When the names are present, the diagram and the code can reinforce each other. The notation does not replace the mental picture of attention; it gives that picture coordinates.

Pressure Test: Shape-Compatible Broken Attention

Take one batch item, one head, two query positions, two key positions, and two features. This row is only a witness for the hard problem: in self-attention, query and key positions often have the same extent, so a broken communication pattern can keep the same shape.

let scores[i, j] = sum[d](Q[i, d] * K[j, d])

For query position i = 0, the two scores are:

scores[0, 0] = Q[0, 0] * K[0, 0] + Q[0, 1] * K[0, 1]
scores[0, 1] = Q[0, 0] * K[1, 0] + Q[0, 1] * K[1, 1]

The feature coordinate d is consumed. The query coordinate 0 survives. The key coordinate j survives for the score table because the model still needs one compatibility score per key.

After softmax over j, the weights for query 0 form a distribution:

weights[0, 0] + weights[0, 1] = 1

The output gathers values:

let out[i, d] = sum[j](weights[i, j] * V[j, d])

For out[0, 1]:

out[0, 1] =
    weights[0, 0] * V[0, 1] +
    weights[0, 1] * V[1, 1]

Now j is consumed. The query coordinate i = 0 survives, and the value feature d = 1 survives. The sentence is precise: query position 0 gathers feature 1 from all value positions, weighted by how strongly it attended to their keys.

This row catches two common mistakes. First, normalizing over i would make each key distribute over queries:

sum[i](weights[i, j]) = 1

That can be a meaningful diagnostic object, but it is not ordinary attention. Ordinary attention fixes a query and distributes over keys:

sum[j](weights[i, j]) = 1

Second, using V[i, d] instead of V[j, d] in the gather would ignore the key position being attended to:

sum[j](weights[i, j] * V[i, d])

The shape can still work because i and j often have the same sequence length. But the communication pattern collapses: every term in the sum carries the same value vector for the query, so the weights no longer choose among positions. The coordinate names make the mistake visible.

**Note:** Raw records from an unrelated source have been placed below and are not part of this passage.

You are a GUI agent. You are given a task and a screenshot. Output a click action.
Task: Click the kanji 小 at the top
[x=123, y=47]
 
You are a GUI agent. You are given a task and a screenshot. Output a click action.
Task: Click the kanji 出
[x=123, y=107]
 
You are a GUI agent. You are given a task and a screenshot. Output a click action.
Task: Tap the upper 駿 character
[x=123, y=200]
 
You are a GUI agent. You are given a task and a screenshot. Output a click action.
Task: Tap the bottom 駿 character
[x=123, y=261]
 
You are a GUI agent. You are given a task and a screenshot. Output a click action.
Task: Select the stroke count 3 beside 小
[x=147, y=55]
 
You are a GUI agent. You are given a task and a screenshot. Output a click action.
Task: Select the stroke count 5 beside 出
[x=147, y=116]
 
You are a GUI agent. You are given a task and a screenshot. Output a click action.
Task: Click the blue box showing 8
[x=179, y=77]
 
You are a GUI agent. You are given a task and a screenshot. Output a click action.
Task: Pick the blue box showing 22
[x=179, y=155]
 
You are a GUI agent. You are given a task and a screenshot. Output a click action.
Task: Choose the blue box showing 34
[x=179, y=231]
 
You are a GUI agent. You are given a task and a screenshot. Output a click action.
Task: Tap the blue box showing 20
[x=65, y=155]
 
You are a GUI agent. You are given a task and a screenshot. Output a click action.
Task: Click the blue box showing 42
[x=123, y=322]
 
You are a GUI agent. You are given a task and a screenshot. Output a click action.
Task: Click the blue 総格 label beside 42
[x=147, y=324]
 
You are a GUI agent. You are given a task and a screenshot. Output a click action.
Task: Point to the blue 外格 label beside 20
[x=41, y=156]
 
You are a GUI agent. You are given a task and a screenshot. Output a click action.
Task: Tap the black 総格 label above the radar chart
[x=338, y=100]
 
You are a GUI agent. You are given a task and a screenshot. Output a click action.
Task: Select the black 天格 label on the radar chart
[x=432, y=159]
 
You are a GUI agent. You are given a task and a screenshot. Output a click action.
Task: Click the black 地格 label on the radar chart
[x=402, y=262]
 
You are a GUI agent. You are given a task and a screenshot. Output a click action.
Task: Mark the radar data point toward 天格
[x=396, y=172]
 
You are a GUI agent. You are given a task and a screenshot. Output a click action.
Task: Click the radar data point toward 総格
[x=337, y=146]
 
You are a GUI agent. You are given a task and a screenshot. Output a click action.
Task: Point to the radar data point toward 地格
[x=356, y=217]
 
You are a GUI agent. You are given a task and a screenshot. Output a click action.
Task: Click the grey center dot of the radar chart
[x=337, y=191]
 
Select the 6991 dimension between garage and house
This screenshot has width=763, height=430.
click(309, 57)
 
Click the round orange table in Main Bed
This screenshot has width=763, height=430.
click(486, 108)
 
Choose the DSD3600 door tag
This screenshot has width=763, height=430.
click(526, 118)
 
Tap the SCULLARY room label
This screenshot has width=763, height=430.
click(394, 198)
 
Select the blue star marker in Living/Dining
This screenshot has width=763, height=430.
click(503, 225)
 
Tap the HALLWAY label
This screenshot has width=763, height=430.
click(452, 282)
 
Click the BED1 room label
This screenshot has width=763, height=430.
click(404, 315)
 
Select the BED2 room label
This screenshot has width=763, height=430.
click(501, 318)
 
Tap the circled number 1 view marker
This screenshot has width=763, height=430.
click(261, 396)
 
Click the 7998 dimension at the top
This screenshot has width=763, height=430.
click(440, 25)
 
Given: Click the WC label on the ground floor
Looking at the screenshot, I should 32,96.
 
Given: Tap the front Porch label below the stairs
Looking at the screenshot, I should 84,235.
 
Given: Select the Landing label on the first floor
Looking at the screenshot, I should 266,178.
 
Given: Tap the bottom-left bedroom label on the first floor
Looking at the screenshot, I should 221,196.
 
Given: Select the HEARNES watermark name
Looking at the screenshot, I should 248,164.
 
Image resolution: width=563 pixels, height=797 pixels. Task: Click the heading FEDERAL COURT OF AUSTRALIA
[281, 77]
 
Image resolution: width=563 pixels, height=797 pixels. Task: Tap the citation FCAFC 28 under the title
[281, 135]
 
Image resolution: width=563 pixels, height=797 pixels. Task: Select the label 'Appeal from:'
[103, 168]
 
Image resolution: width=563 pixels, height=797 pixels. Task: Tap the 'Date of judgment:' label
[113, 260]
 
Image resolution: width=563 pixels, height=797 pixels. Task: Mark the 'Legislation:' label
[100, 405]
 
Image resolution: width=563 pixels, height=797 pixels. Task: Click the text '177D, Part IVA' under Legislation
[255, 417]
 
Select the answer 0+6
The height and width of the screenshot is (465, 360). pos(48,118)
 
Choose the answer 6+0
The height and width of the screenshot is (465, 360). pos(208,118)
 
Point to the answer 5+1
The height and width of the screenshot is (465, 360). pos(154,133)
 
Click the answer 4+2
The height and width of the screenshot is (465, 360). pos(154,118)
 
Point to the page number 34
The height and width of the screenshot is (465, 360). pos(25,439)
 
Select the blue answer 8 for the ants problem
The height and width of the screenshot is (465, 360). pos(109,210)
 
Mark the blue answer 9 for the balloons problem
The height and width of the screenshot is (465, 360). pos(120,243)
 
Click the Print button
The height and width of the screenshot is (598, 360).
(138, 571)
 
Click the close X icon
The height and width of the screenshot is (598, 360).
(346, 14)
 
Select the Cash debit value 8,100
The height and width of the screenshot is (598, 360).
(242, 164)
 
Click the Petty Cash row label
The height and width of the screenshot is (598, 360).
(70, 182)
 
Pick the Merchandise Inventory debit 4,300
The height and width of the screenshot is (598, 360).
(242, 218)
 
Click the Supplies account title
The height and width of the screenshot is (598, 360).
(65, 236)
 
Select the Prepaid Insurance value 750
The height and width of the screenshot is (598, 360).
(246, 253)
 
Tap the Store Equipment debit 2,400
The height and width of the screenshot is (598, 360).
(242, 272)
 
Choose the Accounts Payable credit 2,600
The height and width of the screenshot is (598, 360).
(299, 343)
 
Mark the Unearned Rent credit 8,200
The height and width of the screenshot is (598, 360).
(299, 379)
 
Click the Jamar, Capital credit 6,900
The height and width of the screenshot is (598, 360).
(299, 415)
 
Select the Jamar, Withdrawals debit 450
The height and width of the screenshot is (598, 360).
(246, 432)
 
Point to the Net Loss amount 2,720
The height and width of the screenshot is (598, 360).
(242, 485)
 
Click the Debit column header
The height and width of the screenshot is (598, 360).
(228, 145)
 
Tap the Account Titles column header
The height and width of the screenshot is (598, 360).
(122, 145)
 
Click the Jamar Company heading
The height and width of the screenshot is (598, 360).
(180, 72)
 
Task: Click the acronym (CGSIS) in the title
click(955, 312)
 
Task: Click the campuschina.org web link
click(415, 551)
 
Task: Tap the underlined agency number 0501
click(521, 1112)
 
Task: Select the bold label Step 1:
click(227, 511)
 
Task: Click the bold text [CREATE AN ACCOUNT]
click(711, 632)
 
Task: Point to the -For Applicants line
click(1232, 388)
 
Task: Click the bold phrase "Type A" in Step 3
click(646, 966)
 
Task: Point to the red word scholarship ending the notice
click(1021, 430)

The value must be read at the key/value coordinate j, not the query coordinate i.

Multi-head attention adds one more fixed coordinate to this audit:

scores[h, i, j] = sum[d](Q[h, i, d] * K[h, j, d])

For each head h, query i compares against key j inside that head’s feature space. If the final projection later mixes heads, that is a separate operation with its own coordinate relation. Attention itself keeps head identity available long enough to ask which part of the model communicated.

That is why attention belongs near the end of the book rather than near the beginning. It is not a new kind of notation. It is the earlier notation under load: one coordinate asks, one coordinate answers, one coordinate carries the value, one coordinate selects the head, and a reduction decides who was listened to.